[Recorded data]
BEGIN

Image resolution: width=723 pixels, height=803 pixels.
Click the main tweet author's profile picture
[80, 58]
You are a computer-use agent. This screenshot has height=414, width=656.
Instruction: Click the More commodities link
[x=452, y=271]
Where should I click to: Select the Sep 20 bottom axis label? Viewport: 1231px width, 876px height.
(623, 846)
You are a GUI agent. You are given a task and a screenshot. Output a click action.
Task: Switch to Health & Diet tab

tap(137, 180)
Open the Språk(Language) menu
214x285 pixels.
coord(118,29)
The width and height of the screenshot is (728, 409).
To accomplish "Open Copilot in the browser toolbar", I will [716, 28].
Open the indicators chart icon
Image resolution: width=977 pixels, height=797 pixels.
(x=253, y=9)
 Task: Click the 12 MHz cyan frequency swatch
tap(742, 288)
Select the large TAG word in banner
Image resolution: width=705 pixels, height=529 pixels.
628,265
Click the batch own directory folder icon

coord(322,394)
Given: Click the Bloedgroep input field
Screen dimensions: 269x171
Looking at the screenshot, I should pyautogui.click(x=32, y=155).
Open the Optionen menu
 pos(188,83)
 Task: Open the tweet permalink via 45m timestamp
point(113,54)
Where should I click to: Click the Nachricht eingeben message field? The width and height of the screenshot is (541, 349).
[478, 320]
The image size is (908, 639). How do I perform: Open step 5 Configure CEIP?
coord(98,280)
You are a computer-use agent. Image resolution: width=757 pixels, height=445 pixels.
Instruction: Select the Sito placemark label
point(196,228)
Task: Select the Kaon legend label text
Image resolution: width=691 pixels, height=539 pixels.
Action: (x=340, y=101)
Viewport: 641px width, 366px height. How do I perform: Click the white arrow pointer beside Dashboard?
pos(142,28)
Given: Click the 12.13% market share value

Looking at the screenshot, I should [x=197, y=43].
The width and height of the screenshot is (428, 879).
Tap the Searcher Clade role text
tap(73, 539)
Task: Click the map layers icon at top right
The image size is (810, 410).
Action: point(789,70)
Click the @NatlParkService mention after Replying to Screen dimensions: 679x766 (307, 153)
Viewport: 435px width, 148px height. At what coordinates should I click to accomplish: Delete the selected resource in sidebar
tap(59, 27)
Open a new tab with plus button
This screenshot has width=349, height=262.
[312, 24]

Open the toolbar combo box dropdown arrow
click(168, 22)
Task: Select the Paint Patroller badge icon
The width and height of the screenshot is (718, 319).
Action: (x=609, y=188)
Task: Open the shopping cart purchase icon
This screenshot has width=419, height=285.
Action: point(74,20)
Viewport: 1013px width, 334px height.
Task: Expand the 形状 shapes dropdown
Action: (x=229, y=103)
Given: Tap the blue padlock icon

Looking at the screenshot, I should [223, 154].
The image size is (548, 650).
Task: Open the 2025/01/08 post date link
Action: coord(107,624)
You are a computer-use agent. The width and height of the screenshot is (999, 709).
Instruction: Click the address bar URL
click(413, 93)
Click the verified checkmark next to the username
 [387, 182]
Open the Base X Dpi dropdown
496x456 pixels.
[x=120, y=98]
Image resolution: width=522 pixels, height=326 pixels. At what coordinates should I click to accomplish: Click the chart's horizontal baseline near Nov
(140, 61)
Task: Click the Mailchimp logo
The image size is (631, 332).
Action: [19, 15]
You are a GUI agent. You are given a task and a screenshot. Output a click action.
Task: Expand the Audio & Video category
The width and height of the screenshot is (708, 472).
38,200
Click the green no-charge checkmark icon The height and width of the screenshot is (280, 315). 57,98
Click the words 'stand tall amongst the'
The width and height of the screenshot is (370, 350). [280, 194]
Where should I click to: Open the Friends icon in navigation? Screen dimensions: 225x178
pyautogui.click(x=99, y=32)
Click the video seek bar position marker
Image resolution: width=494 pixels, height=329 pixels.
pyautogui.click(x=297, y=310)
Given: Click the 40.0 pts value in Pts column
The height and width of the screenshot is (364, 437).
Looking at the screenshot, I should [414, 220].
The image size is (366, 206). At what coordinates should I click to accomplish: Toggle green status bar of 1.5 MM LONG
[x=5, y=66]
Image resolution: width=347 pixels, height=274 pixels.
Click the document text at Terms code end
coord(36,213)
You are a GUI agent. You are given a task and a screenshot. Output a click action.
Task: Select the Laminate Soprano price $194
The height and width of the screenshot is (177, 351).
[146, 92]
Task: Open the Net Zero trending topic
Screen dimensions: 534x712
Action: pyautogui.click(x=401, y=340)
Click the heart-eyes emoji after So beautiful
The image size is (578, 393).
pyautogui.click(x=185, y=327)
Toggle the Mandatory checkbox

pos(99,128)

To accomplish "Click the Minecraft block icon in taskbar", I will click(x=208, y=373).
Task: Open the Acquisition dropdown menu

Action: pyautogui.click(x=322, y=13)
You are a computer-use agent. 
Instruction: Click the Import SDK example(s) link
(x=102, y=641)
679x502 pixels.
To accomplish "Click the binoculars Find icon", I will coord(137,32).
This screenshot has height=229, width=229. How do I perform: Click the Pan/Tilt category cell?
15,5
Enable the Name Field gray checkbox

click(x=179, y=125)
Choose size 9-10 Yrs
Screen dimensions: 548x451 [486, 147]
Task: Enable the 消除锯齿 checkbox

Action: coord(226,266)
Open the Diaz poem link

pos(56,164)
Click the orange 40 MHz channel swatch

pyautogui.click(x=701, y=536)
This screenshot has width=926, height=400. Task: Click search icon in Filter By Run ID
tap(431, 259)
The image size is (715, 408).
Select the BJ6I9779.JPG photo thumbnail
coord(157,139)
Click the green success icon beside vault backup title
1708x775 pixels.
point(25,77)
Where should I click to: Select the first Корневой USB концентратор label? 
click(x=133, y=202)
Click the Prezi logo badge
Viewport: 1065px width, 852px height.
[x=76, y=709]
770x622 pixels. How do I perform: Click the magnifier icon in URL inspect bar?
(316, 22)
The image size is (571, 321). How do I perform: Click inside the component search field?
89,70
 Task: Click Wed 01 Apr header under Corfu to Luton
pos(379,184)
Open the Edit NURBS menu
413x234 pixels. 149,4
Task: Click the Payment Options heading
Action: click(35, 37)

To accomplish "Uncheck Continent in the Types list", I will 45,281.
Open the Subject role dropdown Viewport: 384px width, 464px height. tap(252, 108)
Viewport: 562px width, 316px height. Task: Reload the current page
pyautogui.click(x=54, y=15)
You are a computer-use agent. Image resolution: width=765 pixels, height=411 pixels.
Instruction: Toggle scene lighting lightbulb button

END

[WHAT THIS TASK INVOLVES]
Copy the lines above exactly, leaving every word as it is.

[ANSWER]
Image resolution: width=723 pixels, height=803 pixels.
Click the main tweet author's profile picture
[80, 58]
You are a computer-use agent. This screenshot has height=414, width=656.
Instruction: Click the More commodities link
[x=452, y=271]
Where should I click to: Select the Sep 20 bottom axis label? Viewport: 1231px width, 876px height.
(623, 846)
You are a GUI agent. You are given a task and a screenshot. Output a click action.
Task: Switch to Health & Diet tab

tap(137, 180)
Open the Språk(Language) menu
214x285 pixels.
coord(118,29)
The width and height of the screenshot is (728, 409).
To accomplish "Open Copilot in the browser toolbar", I will [716, 28].
Open the indicators chart icon
Image resolution: width=977 pixels, height=797 pixels.
(x=253, y=9)
 Task: Click the 12 MHz cyan frequency swatch
tap(742, 288)
Select the large TAG word in banner
Image resolution: width=705 pixels, height=529 pixels.
628,265
Click the batch own directory folder icon

coord(322,394)
Given: Click the Bloedgroep input field
Screen dimensions: 269x171
Looking at the screenshot, I should pyautogui.click(x=32, y=155).
Open the Optionen menu
 pos(188,83)
 Task: Open the tweet permalink via 45m timestamp
point(113,54)
Where should I click to: Click the Nachricht eingeben message field? The width and height of the screenshot is (541, 349).
[478, 320]
The image size is (908, 639). How do I perform: Open step 5 Configure CEIP?
coord(98,280)
You are a computer-use agent. Image resolution: width=757 pixels, height=445 pixels.
Instruction: Select the Sito placemark label
point(196,228)
Task: Select the Kaon legend label text
Image resolution: width=691 pixels, height=539 pixels.
Action: (x=340, y=101)
Viewport: 641px width, 366px height. How do I perform: Click the white arrow pointer beside Dashboard?
pos(142,28)
Given: Click the 12.13% market share value

Looking at the screenshot, I should [x=197, y=43].
The width and height of the screenshot is (428, 879).
Tap the Searcher Clade role text
tap(73, 539)
Task: Click the map layers icon at top right
The image size is (810, 410).
Action: point(789,70)
Click the @NatlParkService mention after Replying to Screen dimensions: 679x766 (307, 153)
Viewport: 435px width, 148px height. At what coordinates should I click to accomplish: Delete the selected resource in sidebar
tap(59, 27)
Open a new tab with plus button
This screenshot has width=349, height=262.
[312, 24]

Open the toolbar combo box dropdown arrow
click(168, 22)
Task: Select the Paint Patroller badge icon
The width and height of the screenshot is (718, 319).
Action: (x=609, y=188)
Task: Open the shopping cart purchase icon
This screenshot has width=419, height=285.
Action: point(74,20)
Viewport: 1013px width, 334px height.
Task: Expand the 形状 shapes dropdown
Action: (x=229, y=103)
Given: Tap the blue padlock icon

Looking at the screenshot, I should [223, 154].
The image size is (548, 650).
Task: Open the 2025/01/08 post date link
Action: coord(107,624)
You are a computer-use agent. The width and height of the screenshot is (999, 709).
Instruction: Click the address bar URL
click(413, 93)
Click the verified checkmark next to the username
 [387, 182]
Open the Base X Dpi dropdown
496x456 pixels.
[x=120, y=98]
Image resolution: width=522 pixels, height=326 pixels. At what coordinates should I click to accomplish: Click the chart's horizontal baseline near Nov
(140, 61)
Task: Click the Mailchimp logo
The image size is (631, 332).
Action: [19, 15]
You are a GUI agent. You are given a task and a screenshot. Output a click action.
Task: Expand the Audio & Video category
The width and height of the screenshot is (708, 472).
38,200
Click the green no-charge checkmark icon The height and width of the screenshot is (280, 315). 57,98
Click the words 'stand tall amongst the'
The width and height of the screenshot is (370, 350). [280, 194]
Where should I click to: Open the Friends icon in navigation? Screen dimensions: 225x178
pyautogui.click(x=99, y=32)
Click the video seek bar position marker
Image resolution: width=494 pixels, height=329 pixels.
pyautogui.click(x=297, y=310)
Given: Click the 40.0 pts value in Pts column
The height and width of the screenshot is (364, 437).
Looking at the screenshot, I should [414, 220].
The image size is (366, 206). At what coordinates should I click to accomplish: Toggle green status bar of 1.5 MM LONG
[x=5, y=66]
Image resolution: width=347 pixels, height=274 pixels.
Click the document text at Terms code end
coord(36,213)
You are a GUI agent. You are given a task and a screenshot. Output a click action.
Task: Select the Laminate Soprano price $194
The height and width of the screenshot is (177, 351).
[146, 92]
Task: Open the Net Zero trending topic
Screen dimensions: 534x712
Action: pyautogui.click(x=401, y=340)
Click the heart-eyes emoji after So beautiful
The image size is (578, 393).
pyautogui.click(x=185, y=327)
Toggle the Mandatory checkbox

pos(99,128)

To accomplish "Click the Minecraft block icon in taskbar", I will click(x=208, y=373).
Task: Open the Acquisition dropdown menu

Action: pyautogui.click(x=322, y=13)
You are a computer-use agent. 
Instruction: Click the Import SDK example(s) link
(x=102, y=641)
679x502 pixels.
To accomplish "Click the binoculars Find icon", I will coord(137,32).
This screenshot has height=229, width=229. How do I perform: Click the Pan/Tilt category cell?
15,5
Enable the Name Field gray checkbox

click(x=179, y=125)
Choose size 9-10 Yrs
Screen dimensions: 548x451 [486, 147]
Task: Enable the 消除锯齿 checkbox

Action: coord(226,266)
Open the Diaz poem link

pos(56,164)
Click the orange 40 MHz channel swatch

pyautogui.click(x=701, y=536)
This screenshot has width=926, height=400. Task: Click search icon in Filter By Run ID
tap(431, 259)
The image size is (715, 408).
Select the BJ6I9779.JPG photo thumbnail
coord(157,139)
Click the green success icon beside vault backup title
1708x775 pixels.
point(25,77)
Where should I click to: Select the first Корневой USB концентратор label? 
click(x=133, y=202)
Click the Prezi logo badge
Viewport: 1065px width, 852px height.
[x=76, y=709]
770x622 pixels. How do I perform: Click the magnifier icon in URL inspect bar?
(316, 22)
The image size is (571, 321). How do I perform: Click inside the component search field?
89,70
 Task: Click Wed 01 Apr header under Corfu to Luton
pos(379,184)
Open the Edit NURBS menu
413x234 pixels. 149,4
Task: Click the Payment Options heading
Action: click(35, 37)

To accomplish "Uncheck Continent in the Types list", I will 45,281.
Open the Subject role dropdown Viewport: 384px width, 464px height. tap(252, 108)
Viewport: 562px width, 316px height. Task: Reload the current page
pyautogui.click(x=54, y=15)
You are a computer-use agent. Image resolution: width=765 pixels, height=411 pixels.
Instruction: Toggle scene lighting lightbulb button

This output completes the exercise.